Choose wisely, eat slowly and chew well to savour the benefits of fasting, body and soul, says Gayathri Das



Fasting during Ramadan has multiple blessings: spiritual as well as physical; psychological as well as social. But the benefits one is  rightly entitled to in the month of abstinence, self-discipline and restraint are wasted by people who indulge in overeating after breaking fast, inviting a host of health issues especially related to indigestion such as stomach cramps, bloating, acidity and diarrhoea.

Families and friends bond over food during Ramadan as they get together to break fast. Often the tastiest of recipes are laid out for suhoor and iftar leading to binging on unhealthy foods.

Despite all the resolutions it may prove to be a bit difficult to make wholesome choices when you have several tasty options in front of you. But truth remains forever unchanged:  if you want to reap the benefits of fasting you need to mind what you eat.

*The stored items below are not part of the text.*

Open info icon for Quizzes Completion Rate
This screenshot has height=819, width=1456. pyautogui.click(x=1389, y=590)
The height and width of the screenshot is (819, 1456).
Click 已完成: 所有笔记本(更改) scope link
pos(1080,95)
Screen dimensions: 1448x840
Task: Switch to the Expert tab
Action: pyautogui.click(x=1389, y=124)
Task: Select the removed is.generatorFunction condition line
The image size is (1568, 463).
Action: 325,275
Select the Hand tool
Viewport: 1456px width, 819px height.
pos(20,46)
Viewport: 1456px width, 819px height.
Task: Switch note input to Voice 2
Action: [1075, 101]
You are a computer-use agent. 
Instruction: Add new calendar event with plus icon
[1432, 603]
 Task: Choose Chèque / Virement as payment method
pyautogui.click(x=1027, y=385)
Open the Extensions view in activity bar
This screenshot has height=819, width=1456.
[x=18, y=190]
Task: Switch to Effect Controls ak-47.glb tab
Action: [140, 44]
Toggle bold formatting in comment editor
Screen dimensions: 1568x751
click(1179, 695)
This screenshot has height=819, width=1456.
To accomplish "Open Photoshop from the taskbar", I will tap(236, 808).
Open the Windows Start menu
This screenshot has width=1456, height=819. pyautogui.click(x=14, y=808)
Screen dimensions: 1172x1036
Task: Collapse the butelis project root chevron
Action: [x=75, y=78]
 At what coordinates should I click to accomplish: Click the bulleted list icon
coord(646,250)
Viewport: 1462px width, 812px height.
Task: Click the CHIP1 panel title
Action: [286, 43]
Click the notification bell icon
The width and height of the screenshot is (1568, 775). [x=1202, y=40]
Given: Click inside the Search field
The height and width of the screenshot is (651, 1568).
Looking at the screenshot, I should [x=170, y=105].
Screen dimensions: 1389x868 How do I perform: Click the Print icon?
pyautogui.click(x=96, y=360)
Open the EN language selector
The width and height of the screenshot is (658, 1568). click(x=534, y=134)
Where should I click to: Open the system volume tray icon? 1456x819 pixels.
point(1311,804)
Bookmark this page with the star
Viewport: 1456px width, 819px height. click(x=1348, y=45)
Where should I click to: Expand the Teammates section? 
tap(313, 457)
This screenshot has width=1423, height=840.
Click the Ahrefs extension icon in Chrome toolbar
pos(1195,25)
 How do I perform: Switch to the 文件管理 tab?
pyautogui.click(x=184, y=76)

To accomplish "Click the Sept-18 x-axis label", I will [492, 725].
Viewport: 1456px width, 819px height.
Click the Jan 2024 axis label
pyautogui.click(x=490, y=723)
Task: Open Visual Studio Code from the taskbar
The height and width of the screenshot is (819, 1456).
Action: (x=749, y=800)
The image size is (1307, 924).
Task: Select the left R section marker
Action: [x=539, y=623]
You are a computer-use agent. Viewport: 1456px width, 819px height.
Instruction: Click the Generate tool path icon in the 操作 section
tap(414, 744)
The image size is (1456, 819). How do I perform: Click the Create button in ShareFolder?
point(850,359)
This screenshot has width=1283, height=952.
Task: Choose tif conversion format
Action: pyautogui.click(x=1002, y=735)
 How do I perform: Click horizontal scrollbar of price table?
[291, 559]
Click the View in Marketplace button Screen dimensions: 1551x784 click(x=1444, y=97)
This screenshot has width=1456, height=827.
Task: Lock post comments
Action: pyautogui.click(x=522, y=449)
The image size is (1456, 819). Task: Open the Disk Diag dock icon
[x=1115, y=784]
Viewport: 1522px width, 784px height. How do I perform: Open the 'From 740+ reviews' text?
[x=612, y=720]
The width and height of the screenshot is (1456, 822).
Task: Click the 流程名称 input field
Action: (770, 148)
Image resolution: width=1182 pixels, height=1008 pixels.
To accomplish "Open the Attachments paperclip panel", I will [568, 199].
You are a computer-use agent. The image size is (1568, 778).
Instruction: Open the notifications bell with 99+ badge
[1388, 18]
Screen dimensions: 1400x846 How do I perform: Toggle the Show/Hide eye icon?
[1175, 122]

Here are a few tips that could help you fast and reap the benefits:

  • Overeating and binging on unhealthy foods during Ramadan can lead to abdominal pain, sleepiness, heartburn, stomach cramps and gastritis, among other negative side effects.
  • Overeating can also cause nausea, feelings of heaviness and fatigue, headaches, insomnia, moodiness and shortness of breath.
  • Eating the right and healthy foods during suhoor will fill you with energy throughout the day and help keep in check the urge to overeat at iftar.
  • Packing your plate with small helpings of nutrient-rich foods, such as fruits, vegetables, whole grains and lean meats, is the best way to avoid overeating without feeling hungry.
  • Try to keep dinner to a balanced plate containing lentils, vegetables, fibre and protein.
  • Avoid fried and salty food as this can increase feelings of thirst the next day while you are fasting.
  • Unnatural weight gain is one of the main perils associated with eating too much. Surely, you don’t want to end the Ramadan month on an obese note. So, whatever the temptations, resist it.
  • Drink sufficient water at regular intervals because keeping yourself hydrated will make you feel fresh and keep you off unhealthy snacks. Many people tend to overeat when they mistake hunger for thirst, which is a common mistake.
  • Avoid sugar as it messes up your metabolism and gives you useless calories without nutritional benefits and is one of the reasons that makes you overeat during Ramadan.
  • Eating slowly is a good way to regulate the urge to overeat. By eating fast, you can eat double the amount than you would if you eat slowly. So, chew slowly and savour all the healthy food you eat.
  • Focus on providing your body with healthy, nutritious food, while also giving yourself the freedom to truly enjoy a treat here and there. If you really have an urge to eat oily snacks, treat yourself with some once a week rather than eating them daily.